**WORK ORDER**
In your copy, the records appear word for word and the pictures do not appear at all.

Dataset entries:
━━━━━━
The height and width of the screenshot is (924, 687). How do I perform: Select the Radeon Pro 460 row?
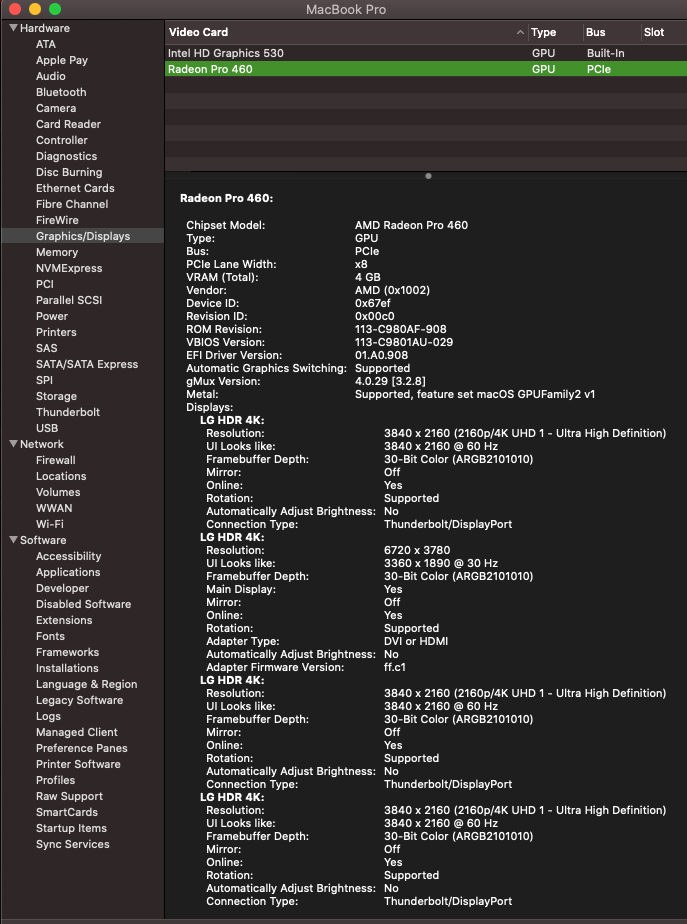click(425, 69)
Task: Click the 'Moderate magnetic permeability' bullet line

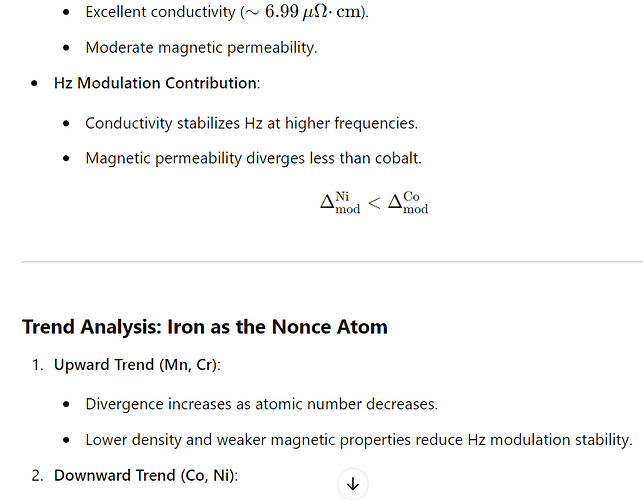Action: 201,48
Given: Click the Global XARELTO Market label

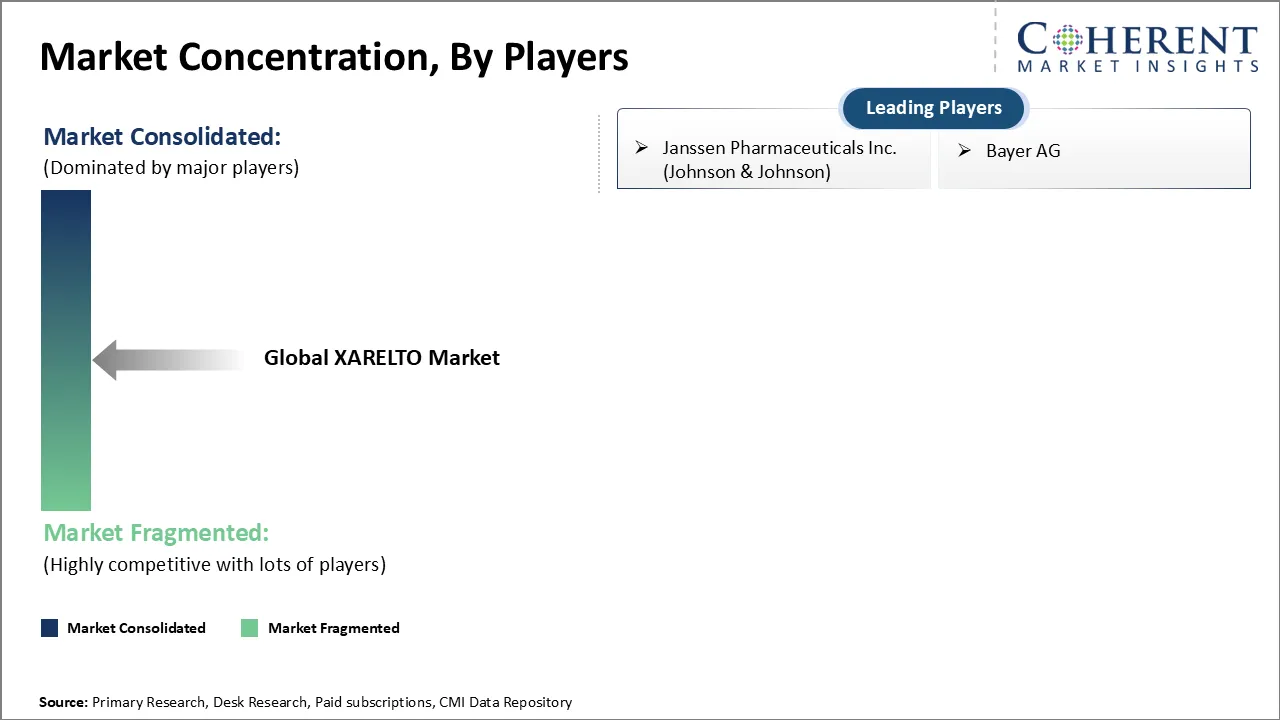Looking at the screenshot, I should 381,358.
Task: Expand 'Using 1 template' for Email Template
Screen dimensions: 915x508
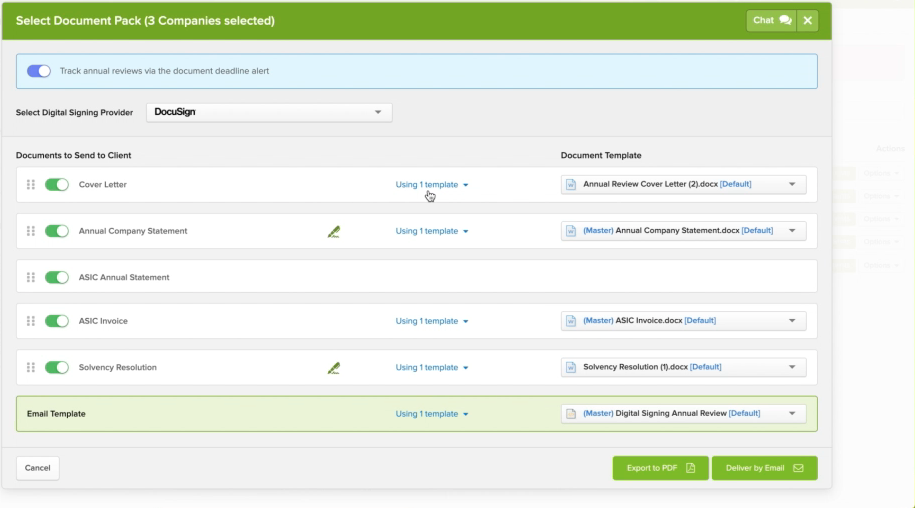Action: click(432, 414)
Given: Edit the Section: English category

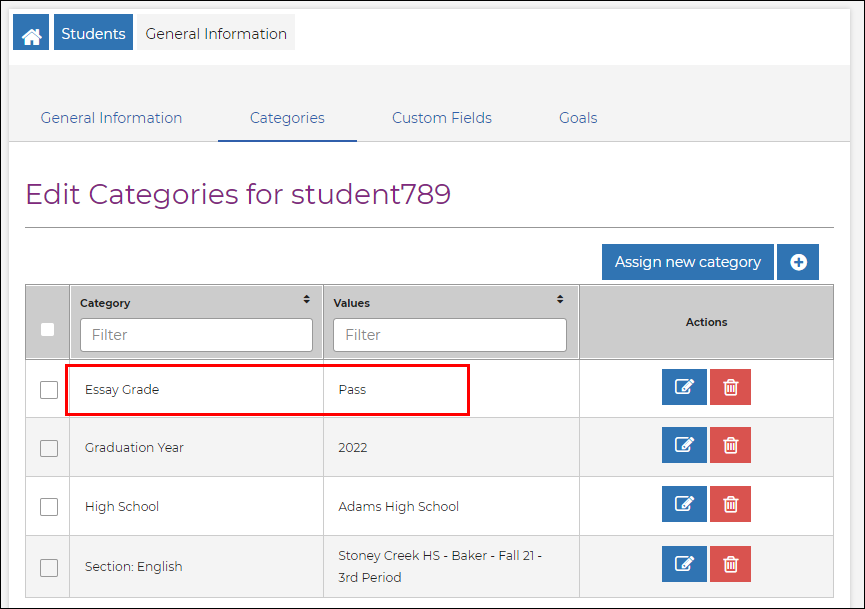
━━━━━━
**THE COMPLETED TASK**
The height and width of the screenshot is (924, 687). How do I perform: Select the Radeon Pro 460 row?
click(425, 69)
Task: Click the 'Moderate magnetic permeability' bullet line

Action: 201,48
Given: Click the Global XARELTO Market label

Looking at the screenshot, I should 381,358.
Task: Expand 'Using 1 template' for Email Template
Screen dimensions: 915x508
Action: click(432, 414)
Given: Edit the Section: English category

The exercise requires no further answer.